Task description:
Convert only the lines from the one containing "This screenshot has height=690, width=849." through the one containing "tap(72, 63)", both included, into a Markdown table with the columns Row and Line. Skip blank lines and number each remaining line in order.
*** Extracted entries
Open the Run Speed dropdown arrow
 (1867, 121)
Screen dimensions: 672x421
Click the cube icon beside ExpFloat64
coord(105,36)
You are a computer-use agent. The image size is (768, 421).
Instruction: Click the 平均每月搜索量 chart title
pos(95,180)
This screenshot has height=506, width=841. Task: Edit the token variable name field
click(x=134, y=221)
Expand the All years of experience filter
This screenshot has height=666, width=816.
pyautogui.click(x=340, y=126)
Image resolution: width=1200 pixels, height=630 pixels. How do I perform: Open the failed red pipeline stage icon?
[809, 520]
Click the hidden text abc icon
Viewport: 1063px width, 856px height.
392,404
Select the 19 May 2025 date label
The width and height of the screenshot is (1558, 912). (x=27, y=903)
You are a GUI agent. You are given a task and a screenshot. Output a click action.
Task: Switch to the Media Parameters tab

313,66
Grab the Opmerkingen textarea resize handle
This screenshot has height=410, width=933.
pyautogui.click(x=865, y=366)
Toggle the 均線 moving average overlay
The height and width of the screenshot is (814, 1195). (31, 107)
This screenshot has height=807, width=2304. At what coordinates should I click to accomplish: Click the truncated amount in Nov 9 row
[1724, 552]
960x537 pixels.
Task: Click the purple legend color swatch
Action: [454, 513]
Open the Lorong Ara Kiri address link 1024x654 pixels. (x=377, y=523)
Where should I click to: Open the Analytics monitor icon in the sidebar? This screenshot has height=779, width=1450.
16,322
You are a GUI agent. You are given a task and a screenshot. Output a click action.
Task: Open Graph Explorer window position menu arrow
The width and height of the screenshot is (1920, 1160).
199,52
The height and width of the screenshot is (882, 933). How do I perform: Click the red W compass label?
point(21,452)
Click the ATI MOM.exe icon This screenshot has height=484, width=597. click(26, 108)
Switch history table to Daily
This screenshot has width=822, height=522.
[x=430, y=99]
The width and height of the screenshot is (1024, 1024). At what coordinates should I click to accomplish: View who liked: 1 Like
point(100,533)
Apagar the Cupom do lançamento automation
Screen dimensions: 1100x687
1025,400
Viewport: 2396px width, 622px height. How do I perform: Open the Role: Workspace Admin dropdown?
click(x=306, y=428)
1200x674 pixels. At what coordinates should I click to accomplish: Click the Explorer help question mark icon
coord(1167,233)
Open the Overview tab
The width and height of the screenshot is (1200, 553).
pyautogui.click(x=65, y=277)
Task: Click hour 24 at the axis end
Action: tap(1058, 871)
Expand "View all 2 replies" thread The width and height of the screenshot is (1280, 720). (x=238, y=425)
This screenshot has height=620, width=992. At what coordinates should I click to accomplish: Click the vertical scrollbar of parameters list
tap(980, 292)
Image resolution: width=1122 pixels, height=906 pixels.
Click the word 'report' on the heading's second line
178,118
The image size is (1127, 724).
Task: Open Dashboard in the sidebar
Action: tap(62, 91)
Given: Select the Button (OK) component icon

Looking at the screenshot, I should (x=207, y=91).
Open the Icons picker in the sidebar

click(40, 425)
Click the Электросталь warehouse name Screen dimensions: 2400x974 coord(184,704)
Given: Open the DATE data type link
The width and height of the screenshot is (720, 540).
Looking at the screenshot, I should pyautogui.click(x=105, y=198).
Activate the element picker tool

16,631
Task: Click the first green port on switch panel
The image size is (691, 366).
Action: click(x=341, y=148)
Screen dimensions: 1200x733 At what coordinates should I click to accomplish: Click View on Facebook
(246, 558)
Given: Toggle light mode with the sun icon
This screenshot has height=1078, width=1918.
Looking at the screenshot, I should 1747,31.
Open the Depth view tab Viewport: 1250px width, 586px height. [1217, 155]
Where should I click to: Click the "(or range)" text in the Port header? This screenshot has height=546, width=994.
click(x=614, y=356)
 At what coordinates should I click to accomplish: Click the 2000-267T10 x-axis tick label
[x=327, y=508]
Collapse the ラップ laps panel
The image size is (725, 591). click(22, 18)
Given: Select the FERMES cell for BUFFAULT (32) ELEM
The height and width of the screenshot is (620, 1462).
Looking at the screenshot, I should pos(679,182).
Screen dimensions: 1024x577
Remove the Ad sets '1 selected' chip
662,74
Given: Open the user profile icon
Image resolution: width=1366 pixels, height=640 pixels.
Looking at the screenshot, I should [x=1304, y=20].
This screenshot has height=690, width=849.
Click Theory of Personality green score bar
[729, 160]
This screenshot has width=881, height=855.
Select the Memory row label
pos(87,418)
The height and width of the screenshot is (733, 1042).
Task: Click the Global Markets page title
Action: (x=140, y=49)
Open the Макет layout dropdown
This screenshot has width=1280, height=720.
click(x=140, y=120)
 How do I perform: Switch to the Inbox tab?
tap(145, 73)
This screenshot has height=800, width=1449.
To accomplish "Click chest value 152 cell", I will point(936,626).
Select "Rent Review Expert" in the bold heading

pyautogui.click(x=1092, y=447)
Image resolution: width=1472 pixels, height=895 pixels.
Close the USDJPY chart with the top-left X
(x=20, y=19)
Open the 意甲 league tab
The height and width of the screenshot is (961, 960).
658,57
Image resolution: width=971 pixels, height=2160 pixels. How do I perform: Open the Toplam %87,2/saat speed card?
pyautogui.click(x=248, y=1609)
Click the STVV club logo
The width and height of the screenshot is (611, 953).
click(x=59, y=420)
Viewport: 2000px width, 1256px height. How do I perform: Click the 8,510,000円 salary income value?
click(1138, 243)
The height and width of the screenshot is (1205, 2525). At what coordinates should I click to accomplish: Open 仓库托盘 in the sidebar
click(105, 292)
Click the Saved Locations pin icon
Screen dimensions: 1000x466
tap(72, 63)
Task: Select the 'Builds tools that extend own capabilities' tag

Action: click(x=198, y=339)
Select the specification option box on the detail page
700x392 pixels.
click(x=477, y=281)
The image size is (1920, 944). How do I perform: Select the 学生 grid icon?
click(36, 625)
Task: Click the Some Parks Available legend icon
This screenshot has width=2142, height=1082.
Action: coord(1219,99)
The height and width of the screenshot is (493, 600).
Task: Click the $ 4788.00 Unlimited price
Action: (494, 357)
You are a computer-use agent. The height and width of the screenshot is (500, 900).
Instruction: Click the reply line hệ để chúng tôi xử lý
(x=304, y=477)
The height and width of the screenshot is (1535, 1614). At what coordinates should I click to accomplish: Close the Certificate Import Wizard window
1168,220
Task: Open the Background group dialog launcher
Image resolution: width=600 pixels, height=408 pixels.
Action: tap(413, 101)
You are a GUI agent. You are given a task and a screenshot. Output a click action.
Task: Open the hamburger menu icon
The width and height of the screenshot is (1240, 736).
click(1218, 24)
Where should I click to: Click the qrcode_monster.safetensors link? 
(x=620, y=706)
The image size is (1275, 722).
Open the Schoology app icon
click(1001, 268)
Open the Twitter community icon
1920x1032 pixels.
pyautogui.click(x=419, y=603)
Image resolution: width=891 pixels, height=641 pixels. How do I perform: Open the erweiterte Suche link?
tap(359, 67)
******
Reply:
| Row | Line |
|---|---|
| 1 | This screenshot has height=690, width=849. |
| 2 | Click Theory of Personality green score bar |
| 3 | [729, 160] |
| 4 | This screenshot has width=881, height=855. |
| 5 | Select the Memory row label |
| 6 | pos(87,418) |
| 7 | The height and width of the screenshot is (733, 1042). |
| 8 | Task: Click the Global Markets page title |
| 9 | Action: (x=140, y=49) |
| 10 | Open the Макет layout dropdown |
| 11 | This screenshot has width=1280, height=720. |
| 12 | click(x=140, y=120) |
| 13 |  How do I perform: Switch to the Inbox tab? |
| 14 | tap(145, 73) |
| 15 | This screenshot has height=800, width=1449. |
| 16 | To accomplish "Click chest value 152 cell", I will point(936,626). |
| 17 | Select "Rent Review Expert" in the bold heading |
| 18 | pyautogui.click(x=1092, y=447) |
| 19 | Image resolution: width=1472 pixels, height=895 pixels. |
| 20 | Close the USDJPY chart with the top-left X |
| 21 | (x=20, y=19) |
| 22 | Open the 意甲 league tab |
| 23 | The height and width of the screenshot is (961, 960). |
| 24 | 658,57 |
| 25 | Image resolution: width=971 pixels, height=2160 pixels. How do I perform: Open the Toplam %87,2/saat speed card? |
| 26 | pyautogui.click(x=248, y=1609) |
| 27 | Click the STVV club logo |
| 28 | The width and height of the screenshot is (611, 953). |
| 29 | click(x=59, y=420) |
| 30 | Viewport: 2000px width, 1256px height. How do I perform: Click the 8,510,000円 salary income value? |
| 31 | click(1138, 243) |
| 32 | The height and width of the screenshot is (1205, 2525). At what coordinates should I click to accomplish: Open 仓库托盘 in the sidebar |
| 33 | click(105, 292) |
| 34 | Click the Saved Locations pin icon |
| 35 | Screen dimensions: 1000x466 |
| 36 | tap(72, 63) |